Um limite de 5 milhões de dólares em staking que concede aos investidores selecionados contacto direto com a equipa de liderança da World Liberty Financial está a chamar a atenção enquanto o projeto cripto apoiado por Trump reformula como o poder flui dentro da sua estrutura de governação.
A nova regra faz parte de uma proposta mais ampla que foi aprovada com apoio esmagador na sexta-feira passada, preparando o terreno para grandes mudanças na forma como as decisões são tomadas no projeto.
Os detentores de tokens WLFI que desejam direitos de voto terão agora de travar (bloquear) as suas participações durante 180 dias. A proposta encerrou com 99,12% de aprovação de 1.800 votos expressos.
Mas os números contam uma história mais complicada — mais de 76% desses tokens vieram de apenas 10 utilizadores, levantando questões sobre quão amplamente a votação realmente representou a comunidade do projeto.
Um rendimento anual de 2% é oferecido aos participantes em staking que participem em pelo menos duas votações de governação durante o período de trava. Aqueles que já têm tokens travados não são afetados e podem continuar a votar sem interrupção.
A WLFI afirmou que a mudança visa garantir que apenas investidores comprometidos com o futuro do projeto possam opinar sobre a sua direção. O requisito de seis meses é apresentado como um filtro para participantes sérios e de longo prazo, em vez de especuladores de curto prazo.
Os investidores dispostos a fazer staking de 50 milhões de tokens WLFI — avaliados em aproximadamente 5 milhões de dólares — estão a ser oferecidos algo além do rendimento: acesso direto à equipa executiva e de desenvolvimento de negócios da WLFI.
O porta-voz da WLFI, David Wachsman, disse à Reuters que o ponto de acesso é a equipa de desenvolvimento de negócios e executivos da empresa, não os fundadores individuais, e que não garante qualquer parceria formal.
Ainda assim, a estrutura hierárquica cria uma divisão clara entre os detentores de tokens comuns e aqueles com bolsos mais fundos.
A lista de liderança do projeto inclui alguns nomes bem conhecidos.
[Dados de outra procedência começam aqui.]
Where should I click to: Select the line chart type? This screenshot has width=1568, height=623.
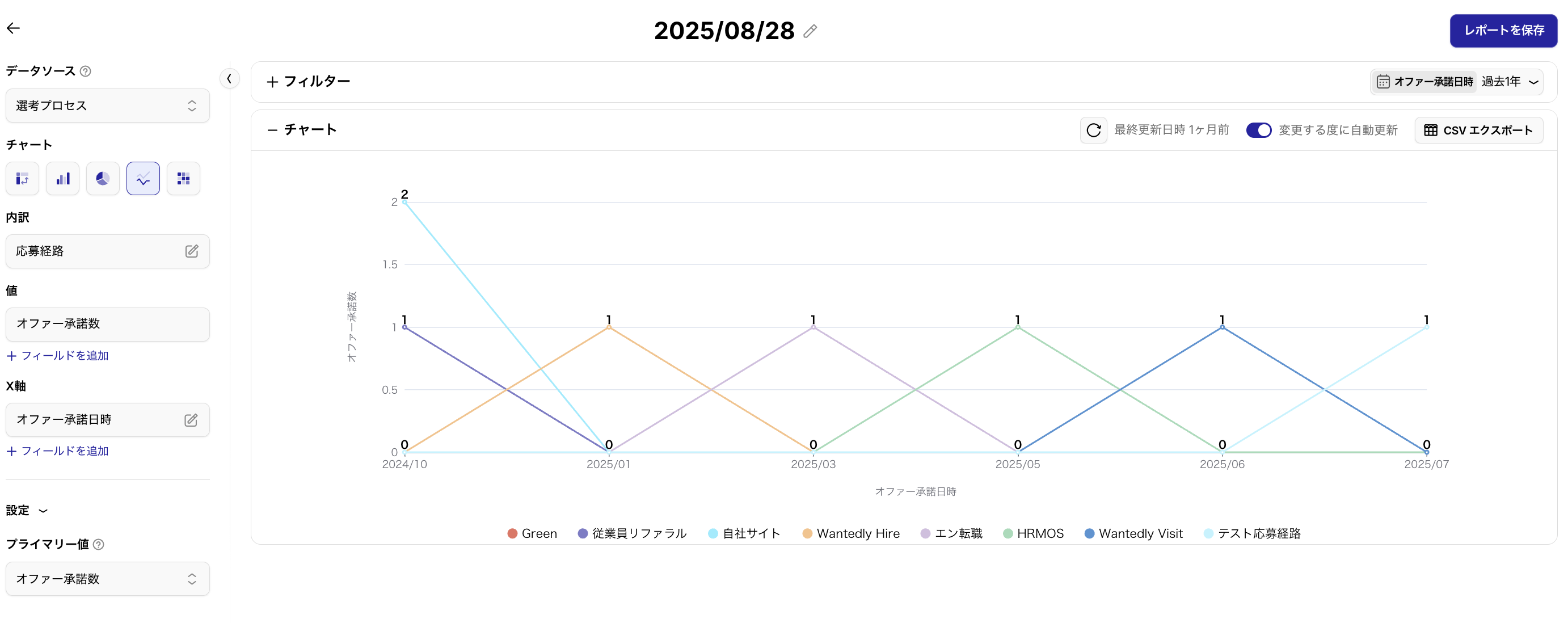[x=143, y=178]
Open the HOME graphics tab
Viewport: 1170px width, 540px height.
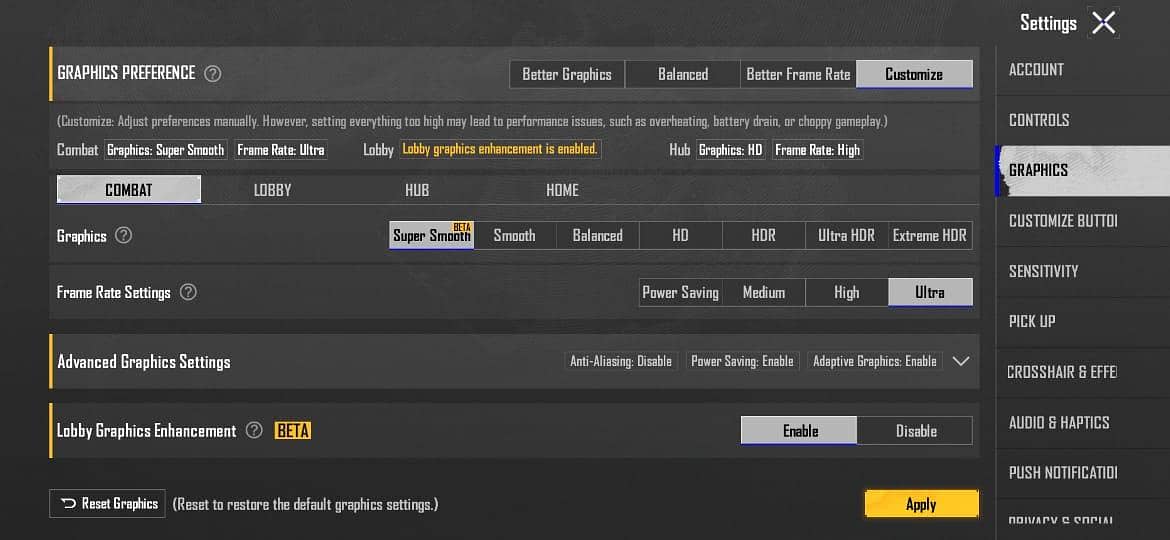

Eric Trump e Barron Trump estão listados como cofundadores no WLFI Gold Paper, juntamente com Zach e Alex Witkoff, filhos de Steven Witkoff. Zach Witkoff atua como CEO.
Para além da governação, a WLFI tem ambições mais amplas no setor financeiro. O projeto candidatou-se ao Office of the Comptroller of the Currency em janeiro para uma licença bancária fiduciária nacional ligada à sua stablecoin, USD1, e ainda aguarda uma decisão.
A stablecoin é central para o objetivo da WLFI de apoiar aplicações de finanças descentralizadas e outros projetos alinhados com a preservação da posição global do dólar americano.
O CEO Zach Witkoff apresentou planos para expandir para a tokenização de ativos, com imobiliário e petróleo e gás entre as áreas a serem exploradas.
Relatórios também indicam que o projeto está a considerar a criação de uma empresa de capital aberto para deter os seus tokens WLFI.
Seis votações de snapshot de governação foram concluídas até agora, abrangendo questões desde tornar o token negociável até expandir o alcance do USD1. Esta última proposta marca uma mudança no sentido de apertar quem tem lugar à mesa daqui para a frente.